Purple Mountains - Purple Mountains
5d ago (updated 5d ago)
Recently, I’ve had a lot of fun writing reviews in an objective, monotone fashion. It’s not my preferred style, and most of the revered writers on the site probably think I’m some sort of try hard, but man it’s been fun trying something new and challenging myself as a writer. Making sure I don’t repeat the same word twice in a post and all. If I’m being honest though, I don’t consider myself a critic. Just a listener of music and I just like to share what I see and feel. Every once in awhile however, an album comes along I can’t help but gush over so I apologize now as this is hardly literature.

Anyways, David Berman.

This man is one of my favorite writers of all time and much of my own inspiration stems from him. I grew up with his music, connected with it through the years on a deeply personal level. The best way I can describe his work to someone who knows nothing about him is that he’s an active conversationalist with an introverted perspective. Very few artists can capture the enigma of despondency in my eyes quite like David can. He’s extremely quotable to boot.

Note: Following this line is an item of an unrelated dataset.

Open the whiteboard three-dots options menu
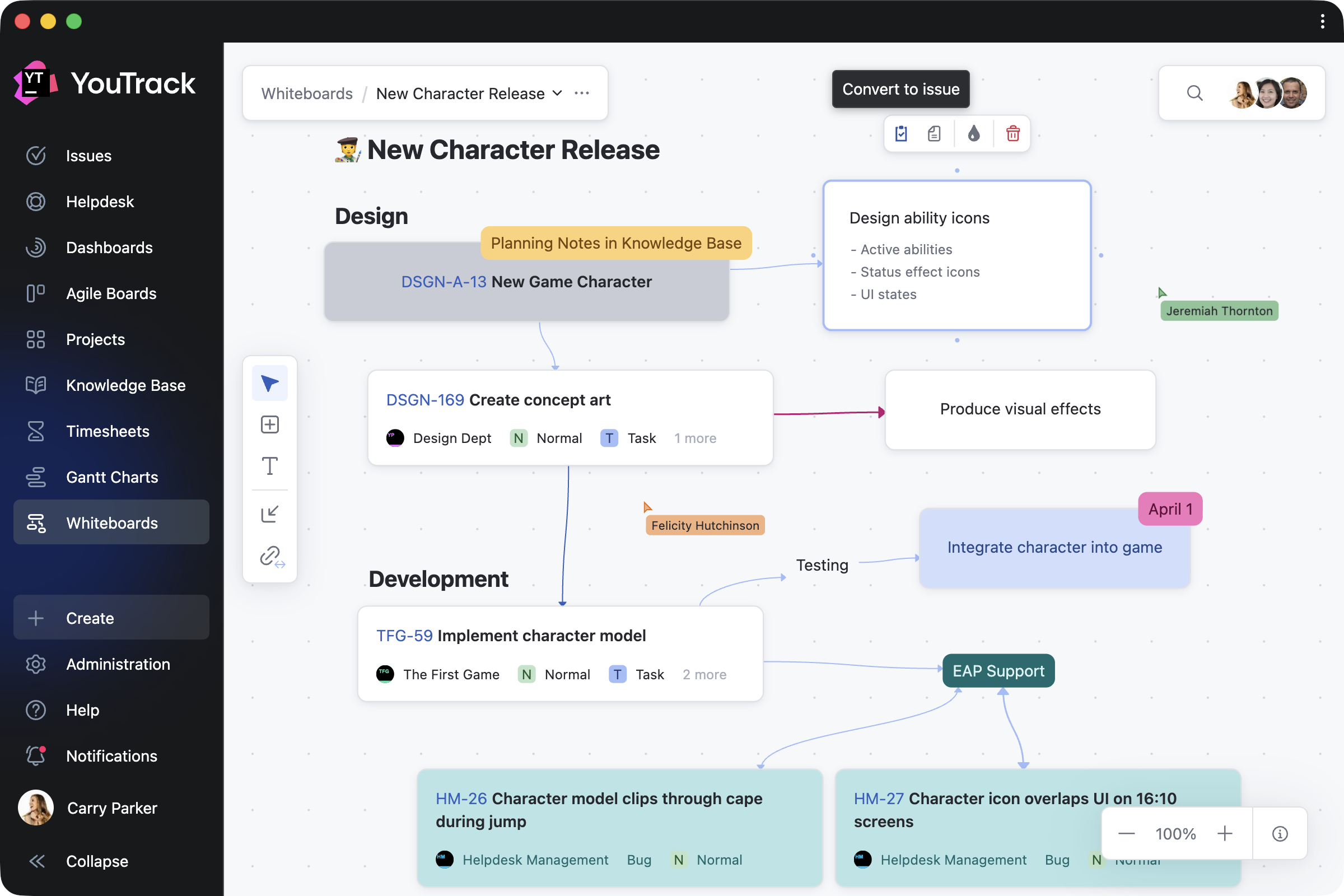The height and width of the screenshot is (896, 1344). point(582,93)
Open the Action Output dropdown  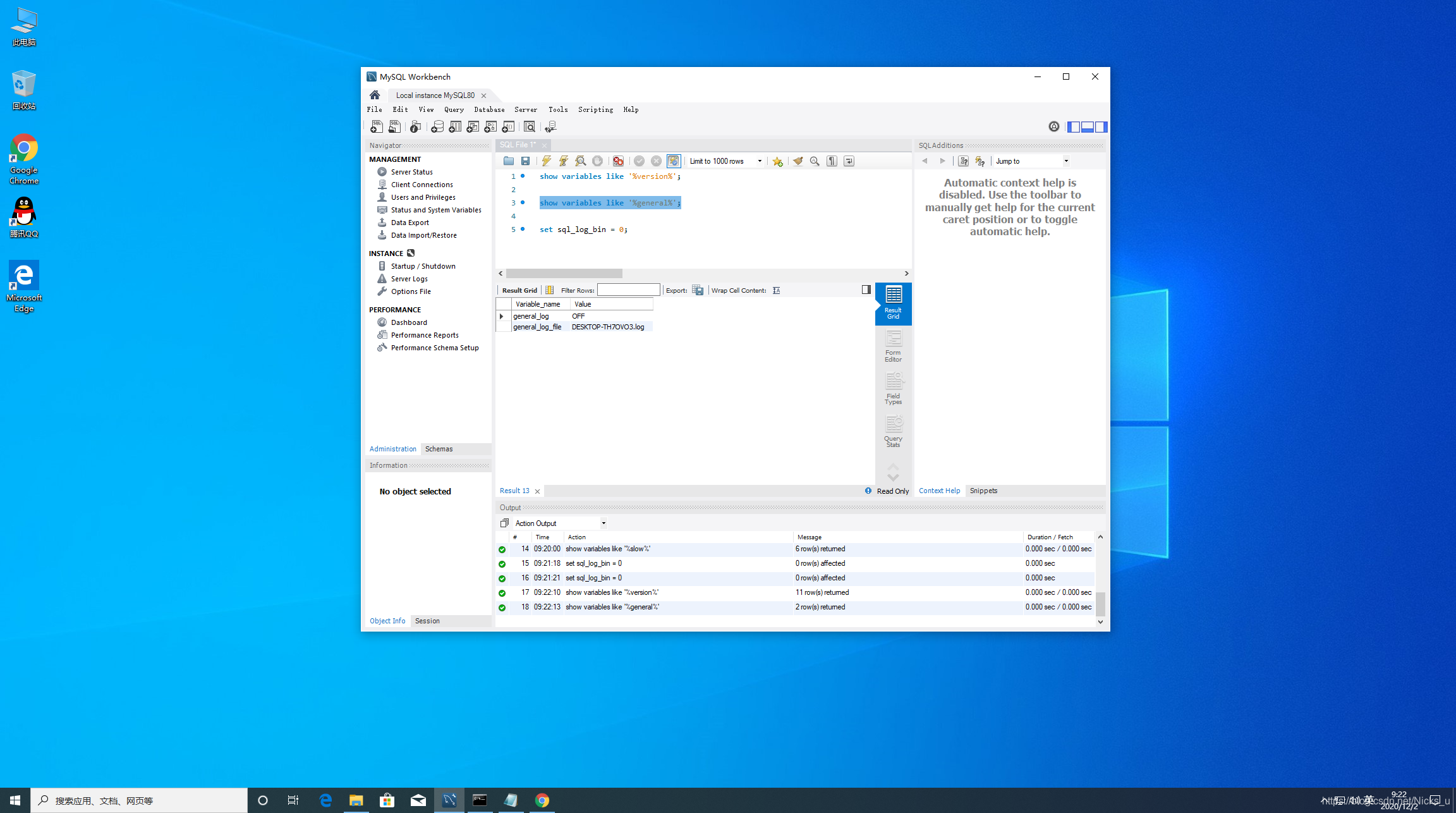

Needless to say, finding out he was coming out of retirement after ten years left me speechless. I couldn’t believe it and since then all I’ve listened to are the singles for this thing, at work even. (Oh lordy, the stares I’ve been getting.) For someone separated from his craft for so long, not too much has changed. There’s a certain level of newfound cynicism and disconnect directed to the audience, which might be odd for long time fans of Berman, but that’s mostly rooted in the subject matter. Life hasn’t been too kind to our dear friend as it turns out. He’s spent half a century on this planet and he’s just about had enough. As he puts it: he’s been playing chicken with oblivion. His mother passed away, he’s separated from his wife but they still live together, he had a falling out with his morally scummy father, old friends have become strangers, he’s lost faith in his life, he’s fallen into obscurity and his daily routine has been deduced to drinking margaritas at shopping malls.

Like any great artist though, his talent isn’t in innovation or what he’s singing, but how he does and how his music is indicative of such attitude. Every song is structured with a similar premise: Hokey Midwestern jukebox. On first listen, it’s almost cheery. One might wonder why he didn’t just go back to the Silver Jews moniker. But then you really start to pick apart the album and the whole experience quickly becomes isolating, full of self deprecation, intentional and unique to Berman alone. Purple Mountains is also noticeably poppier, layered and tightly woven together in direct comparison to Silver Jews’ still, laid back and subtlety content alt-country sound. Conversations can turn into venting sessions on a dime and each song is filled with more anguish than the last.

“She kept it burning longer than I had right to expect
The light of my life is going out tonight
Without a flicker of regret

Darkness and cold, darkness and cold
Rolled in through the holes in the stories I told
Conditions I'm wishing weren’t taking control
Darkness and cold, darkness and cold”

But hey, at least my parents never divorced so life must be dandy!

It’s this kind of mental fuckery that permeates Purple Mountains’ debut. For someone who usually answers the questions or spins troubling times into stories, none of Berman's own questions and conflictions are remotely answered here and frankly, asking has been a chore in of itself. It's like being on an infinite rollercoaster as you glaze your eyes over the people on the ground below having fun. Your fun perhaps? You make the most of it though and raise your hands in the air with discontent for the never ending ride ahead. Wee!

(Objective review: It good. Supercalifragilisticexpialidocious! The longer the word, the smarter I perceive myself out to be. Be-be-be-be that’s all folks!)
1 Comment
4d ago
wonderful review. i dont find your reviews try-hard, just sincere. its crazy reading about david bermans rough go of it and the fact that he still has the will to release music.